This is a guest post by Max Ottignon, Co-founder, Ragged Edge. Ragged Edge is a branding agency working with businesses to build brands capable of creating change.
Visual identity conversations are often dominated by logos. They’re given the most attention during the branding process, and they’re fetishised by the design community. But are they your brand’s most important visual asset? Sometimes. But definitely not always.
When you’re walking along a supermarket aisle, the first thing your brain processes is colour. And it’s the same thing whilst mindlessly scrolling Instagram, staring across a tube platform, or diligently browsing a price comparison website.
What do you notice when you come out of the tube at Bond Street – a swarm of bright yellow bags or the sans serif Selfridges logotype that’s printed on them? When you think about Monzo, are you imagining the ‘M’ icon or that eye-popping coral card? If you’re looking for the Financial Times, are you scanning a newsstand (or app screen) for their masthead or a flash of salmon pink?
As a young business, you have less money, less awareness and less engagement than your more established competitors. In any battle for attention, the odds are against you. To redress the balance you need to make less mean more. Picking the right colour is a chance to stack the deck in your favour.
Here’s how to get that decision right.
1. Be Different
It’s tempting to look at your competitors and copy them. Borrowing category cues can help people understand your offer, and reassure them you know what you’re doing. This is a standard operating procedure for health brands, where NHS blue never fails to make an appearance. But doing what everyone else does isn’t a particularly effective way to stand out.
When thinking about colour, the first thing you need to do is map the category. Who is using what? What are the trends? Where’s the space to stand out? Once you know that, you can start making some strategic decisions.
In the energy category, everyone was using traditionally trustworthy corporate colours. Inoffensive CMYK blue was big. So for Bulb, we set out to stand out. The bright RGB pink we chose was miles away from the rest of the category. But it also sent a strong signal. Digital, not analogue. Bright, not boring. This was an energy company daring to do things differently.
2. Be Meaningful
Distinct is great. Meaningfully distinct is better.
Colours have meaning built up over centuries. Blue is trustworthy, orange is friendly, red is exciting, green is peaceful. But context is everything. Green takes on a different meaning for a brand associated with sustainability. Or for a brand that’s all about speed and opportunity, maybe green means go. For Careem, the UAE’s domestic alternative to Uber, green – a colour indelibly associated with national identity – meant local (The choice worked. When Uber bought them, they kept the brand).
For Bulb, pink was more than just disruptive. It was warm, progressive and human. It was meaningfully distinct.
3. Be Single-Minded
Multi-coloured brands look great in design presentations. They’re vibrant, exciting and flexible. But don’t be seduced. It’s hard enough to get someone to associate one colour with your brand, let alone a rainbow’s worth. Why make things more difficult? If you don’t know what colour your brand is, your audience won’t have a clue.
That doesn’t mean you can’t use secondary colours. But the word ‘secondary’ is key. Be disciplined. Maybe they’re there for functional reasons, like in the UI. In which case don’t use them on a billboard. Or maybe they’re there for a change of pace, or to make the brand feel less ‘corporate’. Sure, but don’t use them for your app tile. Define clear rules, make sure that everyone understands them and commits to enforcing them.

--- BRIEF ---
Transcribe the stretch from "Here’s how to" through "some strategic decisions." in the post on choosing a brand color, copying it word for word.

--- MATERIAL PROVIDED ---
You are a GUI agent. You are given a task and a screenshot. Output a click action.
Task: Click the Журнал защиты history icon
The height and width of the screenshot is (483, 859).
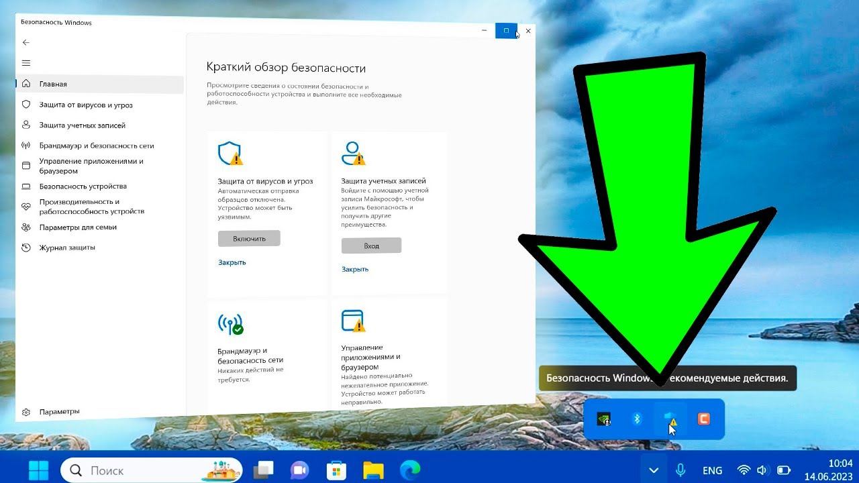[26, 248]
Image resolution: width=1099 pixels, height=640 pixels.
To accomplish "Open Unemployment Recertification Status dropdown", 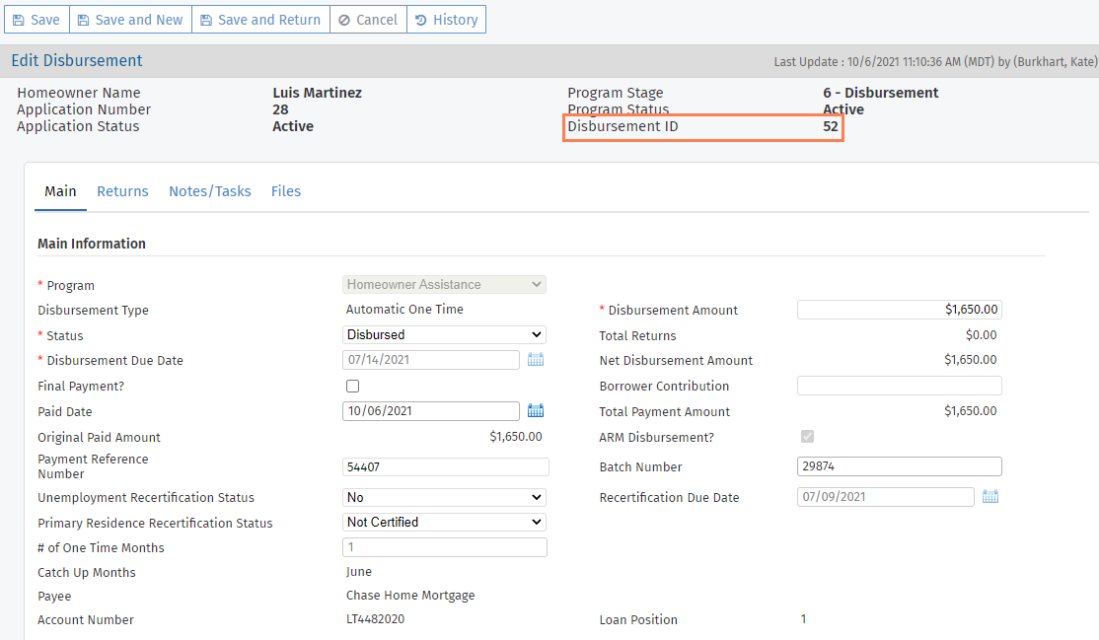I will pyautogui.click(x=444, y=497).
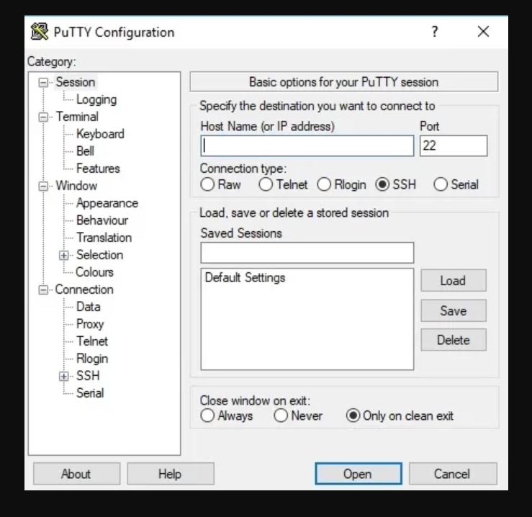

--- ANSWER FOR THIS EXERCISE ---
Here’s how to get that decision right.
1. Be Different
It’s tempting to look at your competitors and copy them. Borrowing category cues can help people understand your offer, and reassure them you know what you’re doing. This is a standard operating procedure for health brands, where NHS blue never fails to make an appearance. But doing what everyone else does isn’t a particularly effective way to stand out.
When thinking about colour, the first thing you need to do is map the category. Who is using what? What are the trends? Where’s the space to stand out? Once you know that, you can start making some strategic decisions.